The above code creates the following tables in Kuzu:

Patient node table with p_id as the primary key
InsuranceProvider node table with type and name as the primary key
HAS_INSURANCE relationship table from Patient to InsuranceProvider

Copy data into the node tables

Let’s proceed to copy the data from Polars into the Kuzu tables.

conn.execute(
    """
    COPY Patient FROM (
        LOAD FROM $dataframe
        RETURN p_id, name, info.height, info.weight, CAST(info.age AS UINT8)
    );
    """,
    {"dataframe": df}
)

The LOAD FROM subquery scans the entire dataframe’s contents, and returns only the relevant fields that are associated with each patient. We take care to ensure that the columns returned are aligned with the column names and data types defined in the CREATE NODE TABLE statement above.

Next, we copy the insurance provider records into the InsuranceProvider node table.

conn.execute(
    """
    COPY InsuranceProvider FROM (
        LOAD FROM $dataframe
        UNWIND info.insurance_provider AS i
        RETURN DISTINCT i.*
    );
    """,
    {"dataframe": df}
)

The DISTINCT keyword is used after the RETURN clause here to ensure unique values for the names of the insurance providers, because the name field is the primary key of the InsuranceProvider node table (and we can only COPY unique primary key values into a node table).

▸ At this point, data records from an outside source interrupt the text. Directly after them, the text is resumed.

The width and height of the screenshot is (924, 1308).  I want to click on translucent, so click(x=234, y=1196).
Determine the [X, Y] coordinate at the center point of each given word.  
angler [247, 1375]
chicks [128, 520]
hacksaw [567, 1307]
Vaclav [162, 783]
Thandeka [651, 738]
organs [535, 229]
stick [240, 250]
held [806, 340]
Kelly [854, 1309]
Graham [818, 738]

Copy data into relationship table

The final step is to copy the HAS_INSURANCE relationship table using the following query:

conn.execute(
    """
    COPY HAS_INSURANCE FROM (
        LOAD FROM $dataframe
        UNWIND info.insurance_provider AS i
        RETURN p_id, i.name AS name
    );
    """,
    {"dataframe": df}
)

Because the info.insurance_provider field is a list of structs, we use UNWIND to obtain each of the insurance provider records in a row-wise manner, following which we organize the results into a FROM and TO column, which are the source and target nodes of the HAS_INSURANCE relationship table. If there are properties associated with the relationship, we can also specify them after the from/to columns in the RETURN clause of the scan statement. The COPY statement will then obtain the exact columns it needs to efficiently populate the relationship table using the contents of the Polars DataFrame.

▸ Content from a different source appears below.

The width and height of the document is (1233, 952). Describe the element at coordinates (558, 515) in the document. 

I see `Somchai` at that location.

That’s it! We have successfully copied the relevant data into our Kuzu graph.

Query the graph

To test that the graph has the expected structure, we can run the following query:

res = conn.execute(
    """
    MATCH (p:Patient)-[:HAS_INSURANCE]->(i:InsuranceProvider)
    WHERE i.type = "health"
    RETURN p.*, i.*;
    """
)
print(res.get_as_pl())

shape: (2, 8)
┌────────┬─────────┬──────────┬──────────┬───────┬────────┬────────────────────────┬─────────────────┐
│ p.p_id ┆ p.name  ┆ p.height ┆ p.weight ┆ p.age ┆ i.type ┆ i.name                 ┆ i.policy_number │
│ ---    ┆ ---     ┆ ---      ┆ ---      ┆ ---   ┆ ---    ┆ ---                    ┆ ---             │
│ str    ┆ str     ┆ f64      ┆ f64      ┆ u8    ┆ str    ┆ str                    ┆ str             │
╞════════╪═════════╪══════════╪══════════╪═══════╪════════╪════════════════════════╪═════════════════╡
│ p1     ┆ Gregory ┆ 1.81     ┆ 75.5     ┆ 35    ┆ health ┆ Blue Cross Blue Shield ┆ 1536425345      │
│ p2     ┆ Alicia  ┆ 1.65     ┆ 60.1     ┆ 28    ┆ health ┆ Aetna                  ┆ 9876543210      │
└────────┴─────────┴──────────┴──────────┴───────┴────────┴────────────────────────┴─────────────────┘

The WHERE predicate requests only the health insurance providers, and we can see the associated patient and insurance provider information in the results.

This example shows that it’s possible to construct arbitrarily complex graph schemas and transform the data using Polars dataframes and Kuzu. Happy querying!